### What the task requires:
Within the records, say how many lines include the word "dropdown"; the answer should be the number and no more.

### Provided data:
++++++

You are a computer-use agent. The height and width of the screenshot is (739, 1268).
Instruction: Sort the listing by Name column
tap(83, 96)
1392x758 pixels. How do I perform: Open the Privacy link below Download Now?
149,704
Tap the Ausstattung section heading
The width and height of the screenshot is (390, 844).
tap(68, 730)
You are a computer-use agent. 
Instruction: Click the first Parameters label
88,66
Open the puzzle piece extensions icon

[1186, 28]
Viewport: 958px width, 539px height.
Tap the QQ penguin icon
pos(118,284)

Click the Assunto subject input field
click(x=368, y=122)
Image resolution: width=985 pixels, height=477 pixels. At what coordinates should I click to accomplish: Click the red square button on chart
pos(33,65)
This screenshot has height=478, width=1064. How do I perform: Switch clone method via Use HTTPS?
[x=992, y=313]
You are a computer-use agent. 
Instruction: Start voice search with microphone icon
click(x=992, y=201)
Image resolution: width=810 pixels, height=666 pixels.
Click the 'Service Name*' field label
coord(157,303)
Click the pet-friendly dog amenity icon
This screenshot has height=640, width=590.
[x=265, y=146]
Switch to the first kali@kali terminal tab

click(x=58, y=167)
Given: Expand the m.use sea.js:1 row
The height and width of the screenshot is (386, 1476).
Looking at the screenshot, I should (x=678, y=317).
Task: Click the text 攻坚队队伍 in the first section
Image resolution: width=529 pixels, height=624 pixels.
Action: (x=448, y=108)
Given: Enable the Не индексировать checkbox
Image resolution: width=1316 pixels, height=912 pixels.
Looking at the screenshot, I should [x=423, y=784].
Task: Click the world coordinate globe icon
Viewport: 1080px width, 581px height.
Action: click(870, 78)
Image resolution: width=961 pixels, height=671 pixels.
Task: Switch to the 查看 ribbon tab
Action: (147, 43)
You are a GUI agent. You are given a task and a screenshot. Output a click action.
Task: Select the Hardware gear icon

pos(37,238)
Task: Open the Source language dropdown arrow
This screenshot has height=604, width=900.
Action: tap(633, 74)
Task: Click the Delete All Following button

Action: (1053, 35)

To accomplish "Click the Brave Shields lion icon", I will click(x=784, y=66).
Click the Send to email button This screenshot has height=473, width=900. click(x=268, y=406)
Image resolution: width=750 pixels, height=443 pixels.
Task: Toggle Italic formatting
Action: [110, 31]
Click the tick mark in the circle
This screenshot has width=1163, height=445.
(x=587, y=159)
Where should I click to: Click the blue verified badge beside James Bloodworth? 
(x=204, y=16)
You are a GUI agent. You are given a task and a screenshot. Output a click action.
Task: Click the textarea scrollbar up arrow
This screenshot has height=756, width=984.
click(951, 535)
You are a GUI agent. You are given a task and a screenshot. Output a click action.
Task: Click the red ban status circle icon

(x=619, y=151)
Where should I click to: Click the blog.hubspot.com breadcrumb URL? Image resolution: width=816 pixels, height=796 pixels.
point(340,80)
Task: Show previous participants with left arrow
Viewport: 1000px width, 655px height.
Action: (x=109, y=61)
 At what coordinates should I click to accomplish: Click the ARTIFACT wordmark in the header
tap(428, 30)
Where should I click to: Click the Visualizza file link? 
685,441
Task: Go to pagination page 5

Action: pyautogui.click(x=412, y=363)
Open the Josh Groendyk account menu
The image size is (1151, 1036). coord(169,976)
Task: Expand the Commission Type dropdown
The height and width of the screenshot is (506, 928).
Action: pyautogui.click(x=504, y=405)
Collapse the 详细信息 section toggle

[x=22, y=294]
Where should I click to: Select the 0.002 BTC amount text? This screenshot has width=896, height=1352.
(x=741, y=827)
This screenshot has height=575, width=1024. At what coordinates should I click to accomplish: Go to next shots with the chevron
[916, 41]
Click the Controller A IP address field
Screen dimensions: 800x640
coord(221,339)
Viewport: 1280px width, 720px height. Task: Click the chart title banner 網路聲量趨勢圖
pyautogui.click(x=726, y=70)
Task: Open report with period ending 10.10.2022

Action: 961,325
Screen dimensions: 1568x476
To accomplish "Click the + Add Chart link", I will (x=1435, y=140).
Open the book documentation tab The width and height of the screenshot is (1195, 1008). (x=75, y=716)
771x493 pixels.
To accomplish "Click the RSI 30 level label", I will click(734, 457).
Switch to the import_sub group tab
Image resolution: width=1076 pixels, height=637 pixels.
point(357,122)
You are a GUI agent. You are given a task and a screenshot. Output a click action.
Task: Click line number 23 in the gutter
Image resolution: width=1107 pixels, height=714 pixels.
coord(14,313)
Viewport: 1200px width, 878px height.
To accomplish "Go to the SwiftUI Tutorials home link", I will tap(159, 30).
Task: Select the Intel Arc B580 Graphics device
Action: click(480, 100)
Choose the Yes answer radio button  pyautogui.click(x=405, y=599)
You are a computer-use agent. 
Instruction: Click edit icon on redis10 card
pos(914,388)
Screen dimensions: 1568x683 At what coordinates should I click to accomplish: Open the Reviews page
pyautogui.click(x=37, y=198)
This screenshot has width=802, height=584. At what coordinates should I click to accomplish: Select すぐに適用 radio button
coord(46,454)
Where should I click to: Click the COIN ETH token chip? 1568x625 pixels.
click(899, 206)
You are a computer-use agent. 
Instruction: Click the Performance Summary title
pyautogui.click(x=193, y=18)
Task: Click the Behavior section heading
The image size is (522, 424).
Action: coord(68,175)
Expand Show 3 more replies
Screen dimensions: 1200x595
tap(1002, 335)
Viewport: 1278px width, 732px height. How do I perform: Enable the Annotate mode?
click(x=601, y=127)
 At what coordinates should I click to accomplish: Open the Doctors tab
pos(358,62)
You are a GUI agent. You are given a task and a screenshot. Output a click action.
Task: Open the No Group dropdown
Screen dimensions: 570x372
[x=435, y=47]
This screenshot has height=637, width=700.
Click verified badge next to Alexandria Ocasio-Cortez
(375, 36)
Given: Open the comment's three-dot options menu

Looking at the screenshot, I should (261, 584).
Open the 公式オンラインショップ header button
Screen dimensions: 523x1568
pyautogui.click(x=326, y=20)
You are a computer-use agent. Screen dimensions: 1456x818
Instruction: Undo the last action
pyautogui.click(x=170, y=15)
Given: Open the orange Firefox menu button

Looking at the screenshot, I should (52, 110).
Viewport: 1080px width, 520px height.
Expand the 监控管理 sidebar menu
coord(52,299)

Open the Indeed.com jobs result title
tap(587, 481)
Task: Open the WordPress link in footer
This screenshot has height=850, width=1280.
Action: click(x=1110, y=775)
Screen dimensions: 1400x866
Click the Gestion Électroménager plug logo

++++++

### Answer for this exercise:
3